Step two was not pretty.
If step one had been identifying the source of the mutation, then step two was the part where everyone was forced to confront what that source had already done. Purging it wasn’t a clean process, nor was it a gentle one, and Luca didn’t, more like couldn’t, pretend otherwise.
Catching the parasite itself had been one thing. Doing something about the spiritual pathways that had already mutated because of it was another matter entirely.
Theo couldn’t help but glance at the containment cube Luca had placed off to the side. Inside it floated a magnified object that, at first glance, looked almost harmless. Compared to the damage it had done, it was barely the size of a mote. Insignificant. Easy to underestimate.
But that was probably the image it was going for.
However, when magnified, it was the stuff of nightmares. From the tiny mass extended dozens of filamentary tendrils, impossibly thin yet disturbingly deliberate, like they had once known exactly where to go. Theo’s stomach twisted as his mind filled in the missing image, those fine threads latching onto Elior’s spiritual pathways, threading themselves in so neatly that even experts had missed them.
What made it worse was when the thing convulsed.
A viscous smear of corrupted goo leaked from it and splattered against the inner surface of the container.
Theo swallowed hard.
Shit.
He could still remember the moment the elders made comments about what they were looking at.
"Is this their version of Gu?"
The question had been asked quietly, almost reverently, as if speaking louder might make the thing notice them.
"Likely. But it doesn’t entirely feel like Gu."
"Definitely," another elder muttered, leaning closer despite himself. "But in my opinion, this is worse. You realize it has a core, right?"
"But is it really a core?"
"Well, it’s got to be," Elder Wei insisted, then hesitated. "But you’re right. It doesn’t quite feel like a beast core."
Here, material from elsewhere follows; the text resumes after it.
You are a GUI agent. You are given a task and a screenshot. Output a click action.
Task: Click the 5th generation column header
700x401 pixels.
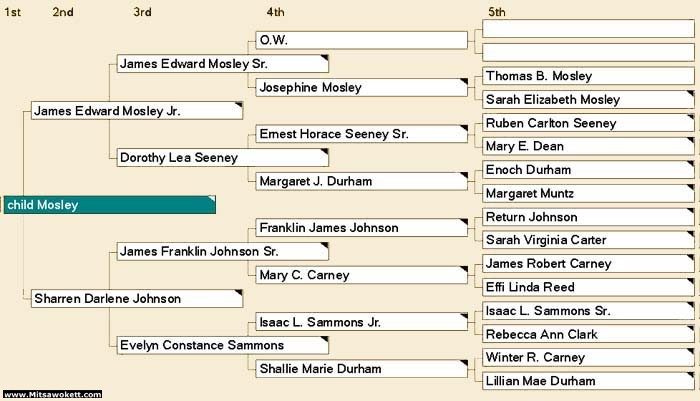(x=496, y=12)
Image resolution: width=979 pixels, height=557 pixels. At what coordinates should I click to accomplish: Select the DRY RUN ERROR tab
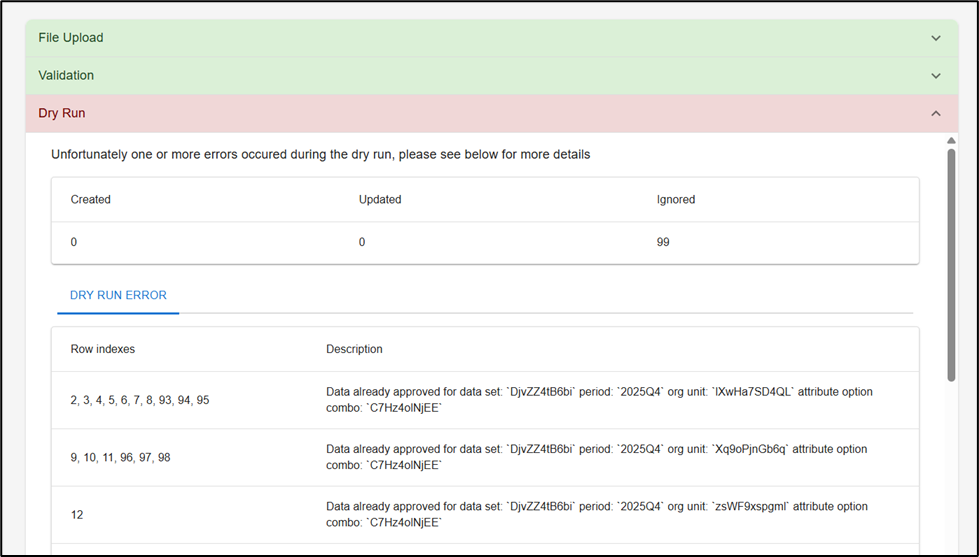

The discussion had spiraled, voices overlapping, half arguments and half disbelief, until Elder Pao Xi finally spoke.
"No," he said calmly, cutting through the murmurs. "That is a core."
The room had gone still.
"Huh? But—"
"Well, at least a piece of it," Pao Xi continued, unfazed. "Like a small shard that definitely had to be a whole core at some point."
"!!!"
Theo hadn’t known what a Gu was at the time, and in hindsight, he felt fortunate for that ignorance. He didn’t need to know about worlds where people cultivated toxic creatures through ruthless survival of the fittest, letting the strongest poison devour the rest for maximum potency.
Seeing proof of such a thing implanted inside another living being wasn’t exactly a recipe for good sleep.
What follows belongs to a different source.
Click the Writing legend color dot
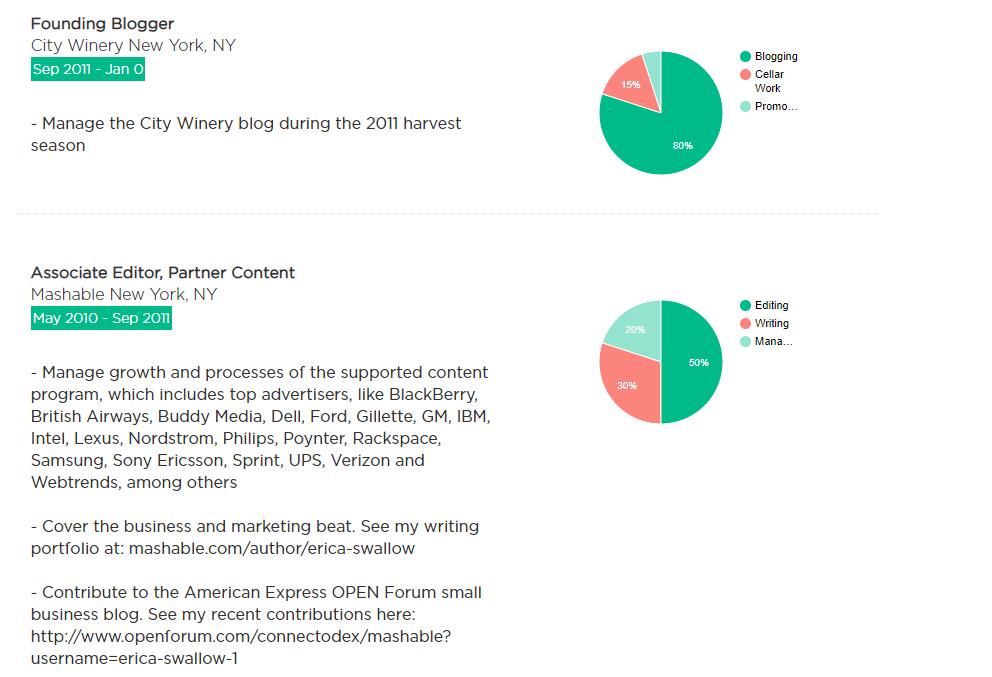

Moreover, even setting aside the Gu comparison, it was impossible to ignore the implications of core fragments.
Could fragments actually be used like this? And what kind of core would have such a fragment?
Still, if Theo felt unsettled just watching from the sidelines, one could only imagine what Rahil was feeling.
The man was already on his knees, staring at the containment cube with hollow eyes, as if silently asking the universe a single desperate question.
For the love of all that was holy, did he really just witness that?
__
Haaah!
It was a very small thought, one he desperately hoped was wrong because of how sick it made him feel just considering it.
After all, from the moment they had been shipped off to Solara, neatly packaged and strangely untouched, something had felt off.
He was going to sound a little unhinged, but forgive the person who had been in hiding for so long that sunlight had already felt foreign. For people like them, getting ambushed, especially when everything had been arranged by their nemesis, was practically a given.
But no such thing happened.
No crash. No sudden attacks as they had expected, and no tampered nutrient solutions.
Of course, they still drink anything they hadn’t personally sourced out, but it still didn’t change the fact that nothing happened.
Too much nothing.
It was as if someone genuinely wanted them to arrive safely and settle in comfortably.
As if.
Because villains like that insane bastard never did anything without expecting to reap something far better in return.
And right now, that truth couldn’t have been clearer.
Rahil’s gaze snapped back to Elior just in time to see his master convulse again, his body arching as another wave of pain tore through him.
Oh gods.
Rahil didn’t know if such pain was even possible to survive. Because he was certain of one thing.
He wouldn’t survive it himself. Not if his own spiritual pathways were being burned away like that.